The Siege of Lastovo in 1000 was part of the campaign of Doge Pietro II Orseolo in southern Croatia and its bloodiest armed conflict between the citizens of Lastovo island and the army of the Venice. The siege resulted in a Venetian victory and Lastovo became part of the Venetian Republic for a while.

Background

After the death of Croatian King Stjepan Držislav in 997, an ally of the Byzantine Empire, who ruled in the last three decades of the 10th century and was recognized by Byzantine emperor as the king of Croatia and Dalmatia, his eldest son and successor Svetoslav Suronja continued the pro-Byzantine policy, but his younger sons Krešimir and Gojslav started to organize a rebellion.

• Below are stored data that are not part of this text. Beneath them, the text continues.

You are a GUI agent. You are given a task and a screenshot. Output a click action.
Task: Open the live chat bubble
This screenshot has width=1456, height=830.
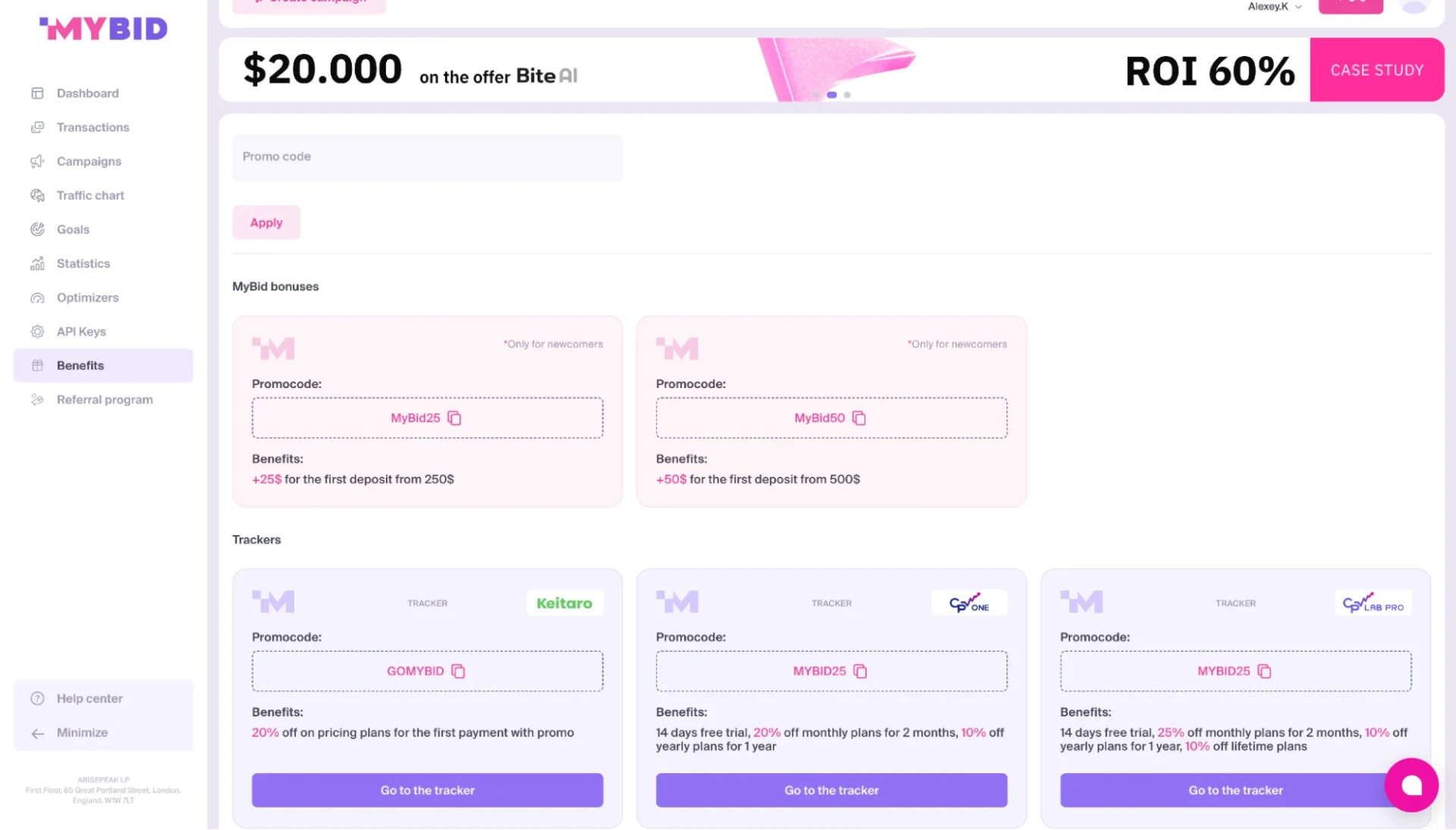pyautogui.click(x=1411, y=785)
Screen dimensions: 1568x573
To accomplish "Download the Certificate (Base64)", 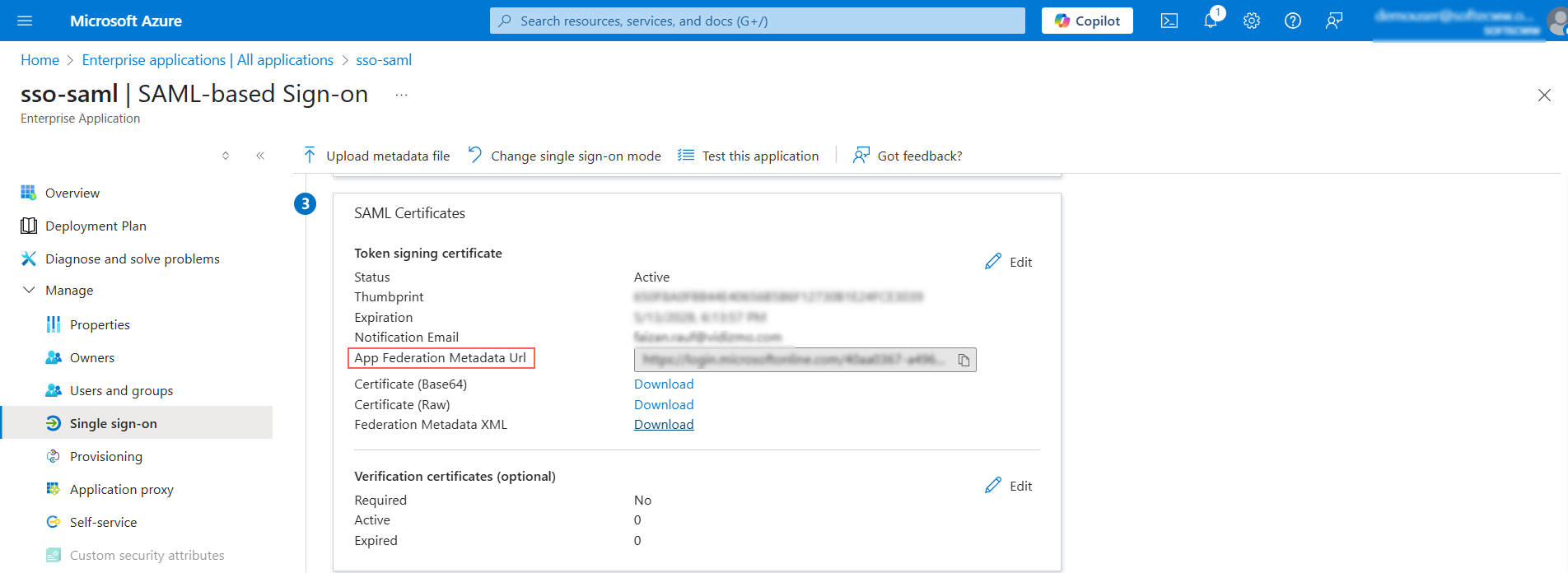I will click(x=663, y=384).
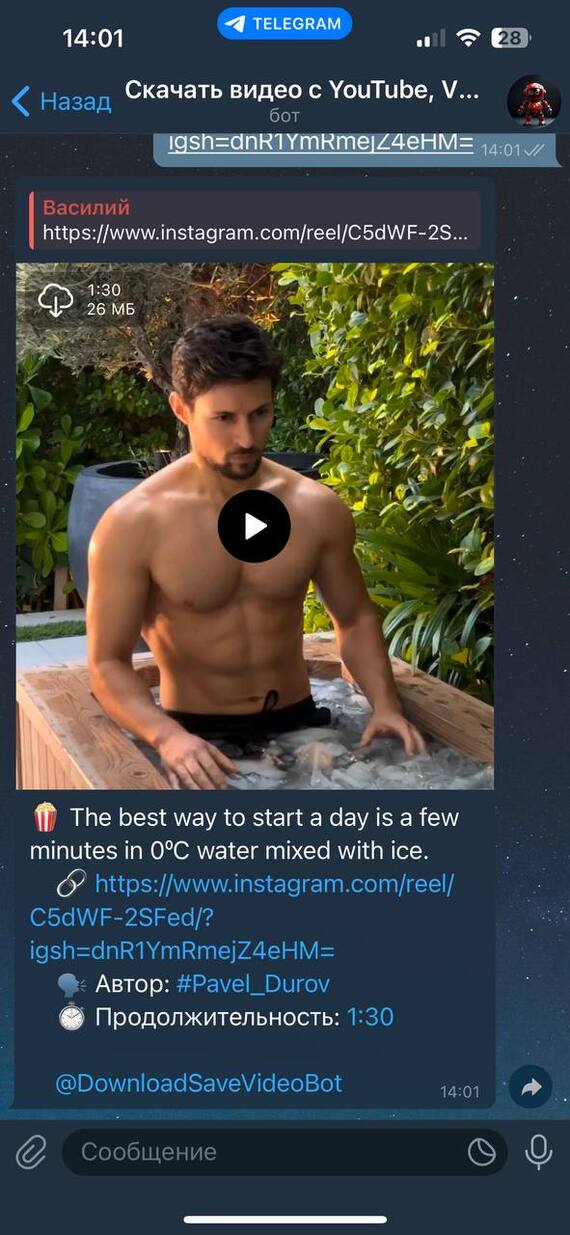The image size is (570, 1235).
Task: Play the video with center play button
Action: pyautogui.click(x=254, y=526)
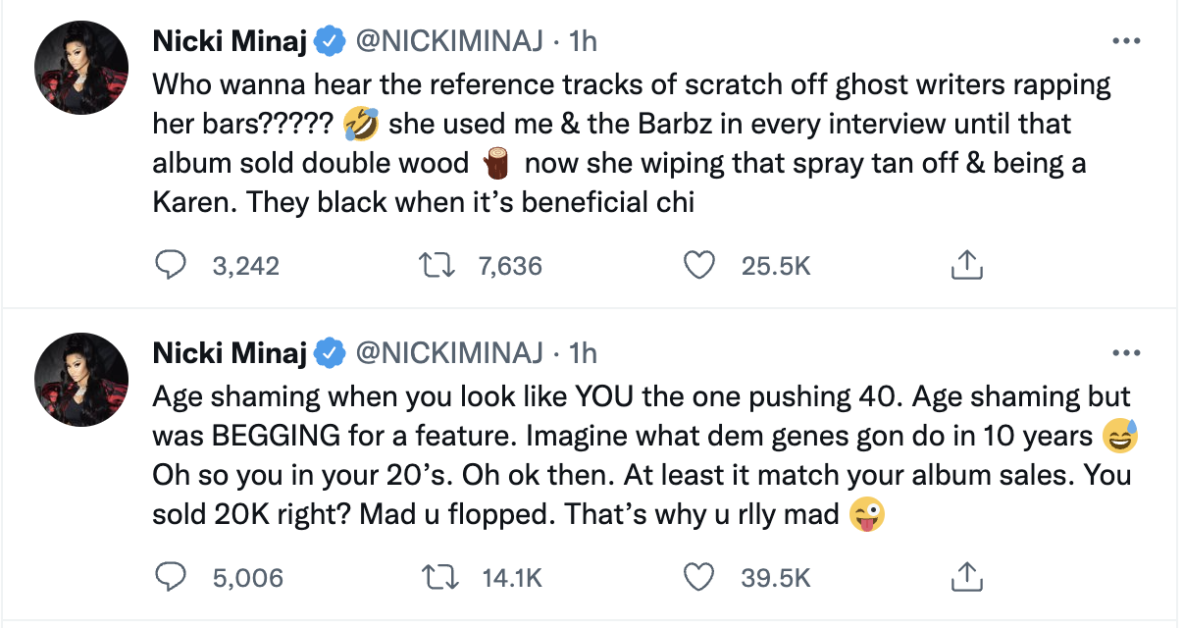This screenshot has height=628, width=1183.
Task: Share the age shaming tweet
Action: tap(966, 577)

With the aid of Bulgarian emperor Samuil, Krešimir and Gojslav managed to remove Svetoslav Suronja from the Croatian throne in 1000 and forced him to seek refuge in Venice.

At the same time, Doge Pietro II Orseolo prepared Venetian forces to take control over Dalmatian cities that were part of the Byzantine Empire, Croatia, and Narentines. Since the maritime city populations were mostly Latin, the majority of cities welcomed the Venetian ruler, but some of them did not. In particular, the island of Lastovo fiercely resisted the Venetian incursion.

Siege

Before the siege, the island of Lastovo was part of the Theme of Dalmatia, ceded from the Byzantine Empire to the Kingdom of Croatia.

The exact date of the siege of Lastovo is not known. According to John the Deacon, Orseolo's chronicler, the doge attended the Holy Mass on Ascension Day (9 May 1000) in Venice. Then he led his fleet towards Grado to visit the patriarch and on 11 May he sailed southwards.

As the fleet reached Lastovo, the residents of the town did not welcome it, but waited behind the city walls, ready to resist. Orseolo ordered them to surrender but they refused, so he started to attack the town. His troops besieged it, trying to break the town gate as well as to seize the towers of the wall. They succeeded in capturing the tower with the water cistern, which was a big setback for the remaining defenders. Finally they were forced to surrender and to lay down their weapons. The doge spared their lives, but gave the order to his soldiers to destroy the defensive walls and to burn down the town. The citizens were moved away to the other side of the island, where they built a new settlement.

Aftermath

Pietro II Orseolo subjected Lastovo to Venetian authority. Then he moved further with his fleet towards Dubrovnik, whose dignitaries showed loyalty to him, and returned subsequently to Venice. He started to carry the title of Dux Dalmatianorum (Duke of the Dalmatians).

For the next few decades, the island of Lastovo remained a Venetian possession. It came back and stayed under Croatian rule during the reign of King Stjepan I (ruled 1030-1058) and his successors. In 1252 the residents of Lastovo decided to join the Community of Dubrovnik (ital. Ragusa), (later Republic of Dubrovnik).